====== DATA

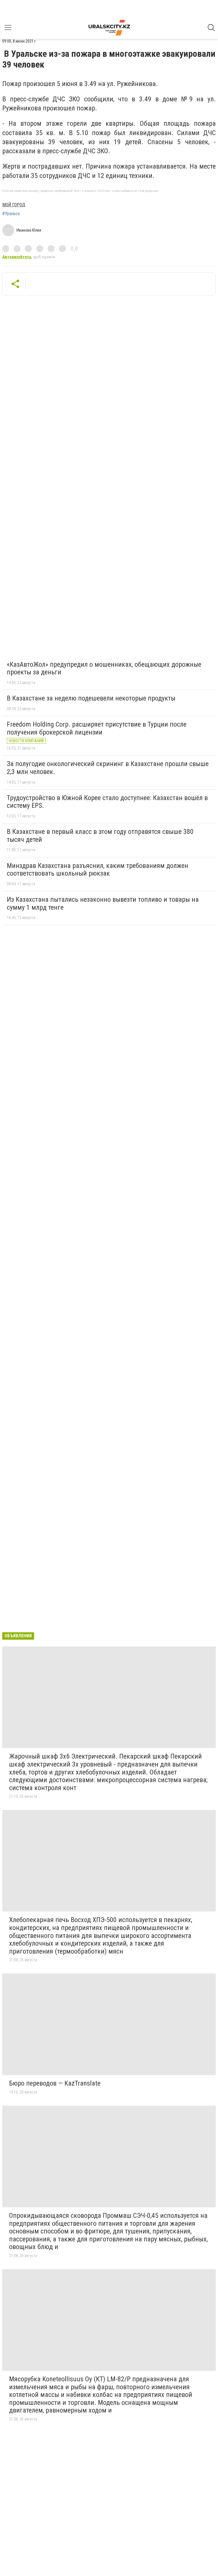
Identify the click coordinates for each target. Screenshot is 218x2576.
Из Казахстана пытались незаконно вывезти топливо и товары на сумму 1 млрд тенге (103, 903)
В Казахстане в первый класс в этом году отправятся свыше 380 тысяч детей (100, 836)
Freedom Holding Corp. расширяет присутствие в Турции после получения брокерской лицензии (96, 728)
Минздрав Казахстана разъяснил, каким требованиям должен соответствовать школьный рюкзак (97, 870)
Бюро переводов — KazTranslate (54, 2083)
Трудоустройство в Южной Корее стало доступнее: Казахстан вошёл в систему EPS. (107, 802)
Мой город (13, 204)
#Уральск (11, 213)
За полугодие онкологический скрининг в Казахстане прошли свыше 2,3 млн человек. (108, 768)
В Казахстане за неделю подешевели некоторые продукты (91, 698)
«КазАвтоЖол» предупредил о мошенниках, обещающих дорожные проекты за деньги (104, 668)
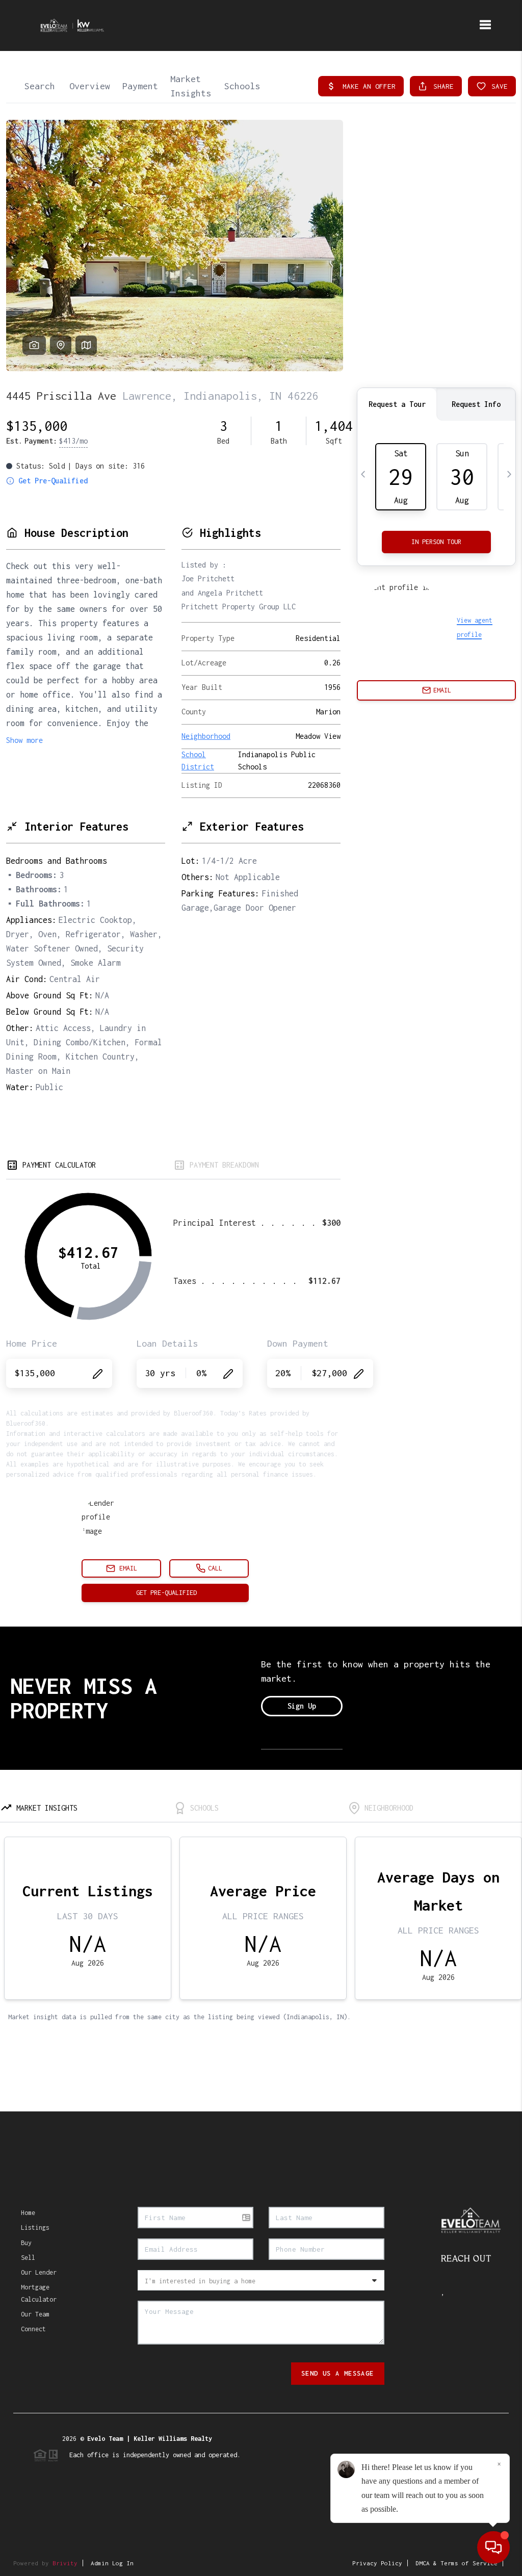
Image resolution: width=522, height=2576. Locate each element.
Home (28, 2213)
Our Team (35, 2314)
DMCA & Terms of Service (456, 2563)
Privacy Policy (377, 2563)
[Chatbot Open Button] (493, 2547)
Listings (35, 2227)
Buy (26, 2243)
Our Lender (39, 2272)
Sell (28, 2257)
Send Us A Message (337, 2373)
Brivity (65, 2563)
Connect (33, 2329)
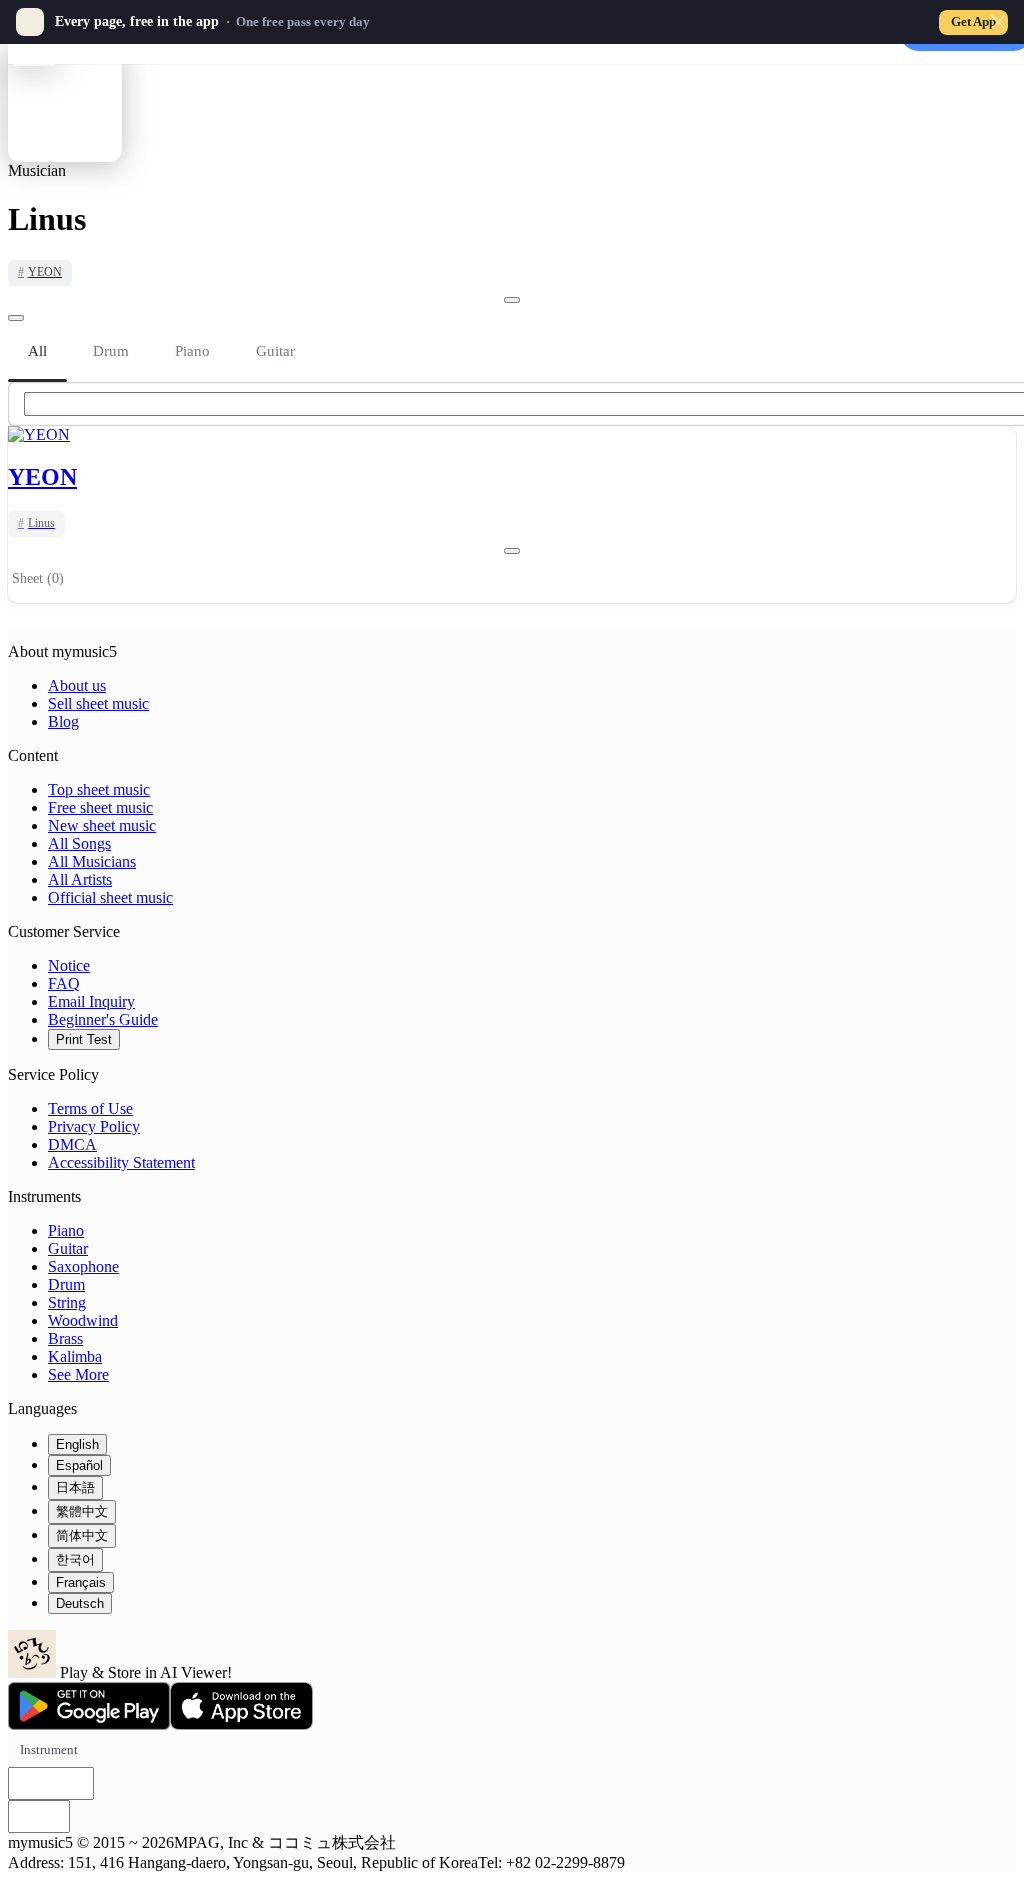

============

§ **EXERCISE REQUIREMENTS**: An exact transcription of the material is required, without any pictures.

§ **TASK RESULT**:
Identify the click coordinates for each target. Screenshot is 218x2576.
Из Казахстана пытались незаконно вывезти топливо и товары на сумму 1 млрд тенге (103, 903)
В Казахстане в первый класс в этом году отправятся свыше 380 тысяч детей (100, 836)
Freedom Holding Corp. расширяет присутствие в Турции после получения брокерской лицензии (96, 728)
Минздрав Казахстана разъяснил, каким требованиям должен соответствовать школьный рюкзак (97, 870)
Бюро переводов — KazTranslate (54, 2083)
Трудоустройство в Южной Корее стало доступнее: Казахстан вошёл в систему EPS. (107, 802)
Мой город (13, 204)
#Уральск (11, 213)
За полугодие онкологический скрининг в Казахстане прошли свыше 2,3 млн человек. (108, 768)
В Казахстане за неделю подешевели некоторые продукты (91, 698)
«КазАвтоЖол» предупредил о мошенниках, обещающих дорожные проекты за деньги (104, 668)
Image resolution: width=522, height=2576. Locate each element.
Home (28, 2213)
Our Team (35, 2314)
DMCA & Terms of Service (456, 2563)
Privacy Policy (377, 2563)
[Chatbot Open Button] (493, 2547)
Listings (35, 2227)
Buy (26, 2243)
Our Lender (39, 2272)
Sell (28, 2257)
Send Us A Message (337, 2373)
Brivity (65, 2563)
Connect (33, 2329)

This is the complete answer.